On the other hand, I wonder if all this information-democratization process is good for religious education. I mean, can you really compress the Sermon on the Mount into a multiple choice question? There is something about theological education that is intangible, or perhaps, spiritual. It involves deeper movements of the mind and soul than solving equations or addressing technical matters. I think I could describe religious learning as involving the intuition–the indirect circuits of the brain–more so than deduction. Technical education, whether engineering or computer science, often deals with technical “problems” that need technical “solutions.” A great deal of the learning and the actual work of these fields deals with life on a problem-solution continuum. The role of the technician is to help clients get from one to the other. But in theology, philosophy, political science, etc., the role of the student and thinker is much different. The thinker must address the whole all at once, contemplating more wide-ranging questions of how everything fits together, what life really is all about and what my role in the universe is. Sometimes it seems that these kinds of issues cannot be crammed into a multiple choice question or a threaded online discussion, but require engagement with reality (say, through prayer or service), meditation (long, serious thinking), and conversation, in which those thinking about the same questions talk about how to understand the reality at hand and what to personally do about it. (E.g., if Jesus commands his followers to “go and make disciples,” how and in what way does that apply to me today? What should I do about it?) Can  the type of intellectual movements required for true theological engagement happen in a MOOC?

Now, I know that at least one quasi-theological MOOC has been attempted. The Catholic Distance Learning Network is doing two MOOC’s. One is on “Online Teaching and Learning.” The other is called “Teaching Research Design.” The project is being led by Sebastian Mahfood of Holy Apostles College and the CDLN worked with Edvance360 to set up the courses. There’s an article about it here. The effort is interesting and I hope they report to the public the results of the project. I’m especially interested in their enrollment numbers. I can’t imagine they’ll get 100,000 students! However, the courses are not truly theological. Both of them seem rather technical in nature–not as much as computer programming–but technical in terms of education and research strategies. I’d really like to see someone offer a MOOC on “Christology” or “Biblical Hermeneutics” or something much more difficult to assess.
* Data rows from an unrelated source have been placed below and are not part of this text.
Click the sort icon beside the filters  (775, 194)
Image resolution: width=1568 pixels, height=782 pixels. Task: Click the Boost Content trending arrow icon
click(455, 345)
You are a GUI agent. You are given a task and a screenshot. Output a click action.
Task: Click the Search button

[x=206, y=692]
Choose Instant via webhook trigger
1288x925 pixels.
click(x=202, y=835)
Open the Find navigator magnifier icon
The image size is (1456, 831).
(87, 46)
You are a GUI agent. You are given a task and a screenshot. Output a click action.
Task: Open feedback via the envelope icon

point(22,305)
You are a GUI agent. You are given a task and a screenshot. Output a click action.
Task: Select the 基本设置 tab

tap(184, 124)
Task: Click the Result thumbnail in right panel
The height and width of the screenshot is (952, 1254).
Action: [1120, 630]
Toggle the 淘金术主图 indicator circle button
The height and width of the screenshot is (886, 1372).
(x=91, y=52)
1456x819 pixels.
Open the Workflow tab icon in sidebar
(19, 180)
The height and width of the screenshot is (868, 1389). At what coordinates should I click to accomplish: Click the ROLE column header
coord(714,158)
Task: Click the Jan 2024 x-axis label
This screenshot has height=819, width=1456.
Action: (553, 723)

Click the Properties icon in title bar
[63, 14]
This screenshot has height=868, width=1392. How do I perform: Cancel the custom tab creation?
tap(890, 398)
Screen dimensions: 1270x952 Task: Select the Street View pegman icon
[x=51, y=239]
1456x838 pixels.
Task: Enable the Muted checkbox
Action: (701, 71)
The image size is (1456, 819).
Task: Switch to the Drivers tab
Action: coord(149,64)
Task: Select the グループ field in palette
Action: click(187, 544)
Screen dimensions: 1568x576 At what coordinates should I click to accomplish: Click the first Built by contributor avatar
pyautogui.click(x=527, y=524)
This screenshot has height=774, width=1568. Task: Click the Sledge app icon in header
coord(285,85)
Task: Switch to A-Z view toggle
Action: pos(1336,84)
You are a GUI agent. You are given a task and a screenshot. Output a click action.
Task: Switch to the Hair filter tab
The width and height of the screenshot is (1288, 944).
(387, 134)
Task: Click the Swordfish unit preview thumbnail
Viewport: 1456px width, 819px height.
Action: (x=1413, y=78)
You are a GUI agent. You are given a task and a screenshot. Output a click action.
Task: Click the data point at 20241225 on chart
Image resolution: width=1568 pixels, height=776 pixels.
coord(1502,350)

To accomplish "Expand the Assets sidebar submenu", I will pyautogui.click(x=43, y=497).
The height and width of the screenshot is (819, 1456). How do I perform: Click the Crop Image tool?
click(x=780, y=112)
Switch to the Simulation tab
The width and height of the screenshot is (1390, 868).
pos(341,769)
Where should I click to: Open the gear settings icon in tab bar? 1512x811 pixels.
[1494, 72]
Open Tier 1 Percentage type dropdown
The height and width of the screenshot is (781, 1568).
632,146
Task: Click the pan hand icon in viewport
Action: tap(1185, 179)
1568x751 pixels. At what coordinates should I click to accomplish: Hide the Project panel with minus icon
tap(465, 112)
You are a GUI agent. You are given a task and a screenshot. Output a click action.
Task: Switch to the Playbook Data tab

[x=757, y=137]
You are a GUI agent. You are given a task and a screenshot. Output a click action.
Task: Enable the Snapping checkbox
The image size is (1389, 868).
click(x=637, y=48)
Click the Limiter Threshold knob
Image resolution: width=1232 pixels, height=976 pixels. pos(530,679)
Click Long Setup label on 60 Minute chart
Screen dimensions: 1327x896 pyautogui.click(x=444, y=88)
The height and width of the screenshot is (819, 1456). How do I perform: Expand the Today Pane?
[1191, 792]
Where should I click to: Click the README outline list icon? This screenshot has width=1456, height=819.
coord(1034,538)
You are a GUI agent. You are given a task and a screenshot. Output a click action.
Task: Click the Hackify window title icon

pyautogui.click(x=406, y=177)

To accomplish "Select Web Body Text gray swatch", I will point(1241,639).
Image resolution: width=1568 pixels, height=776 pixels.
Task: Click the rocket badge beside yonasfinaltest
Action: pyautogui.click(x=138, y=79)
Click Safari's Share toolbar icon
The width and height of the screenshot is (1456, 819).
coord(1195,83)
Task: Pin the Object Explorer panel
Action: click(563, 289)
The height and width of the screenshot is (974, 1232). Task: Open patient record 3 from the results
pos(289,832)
The areas in theological and biblical studies that would lend themselves to a MOOC most easily are those that are most technical. I think, for example, that biblical language study would be the first place for MOOC’s to go for theology. But I wonder if other technical subjects like Thomistic philosophy or bio-ethics or even comparative religions might be able to be taught through a MOOC. The other thing is that MOOC’s might just be a fad, but there’s so much momentum behind them right now that I think they’ll be with us to stay at least in some format. I’m interested to see what theologians and Bible scholars come up with when it comes time to make a MOOC. I hope that someone will figure out how to use the new format to teach a new generation of religious thinkers. So if you hear of any theology or biblical studies MOOC’s going on, post a comment here to let me know.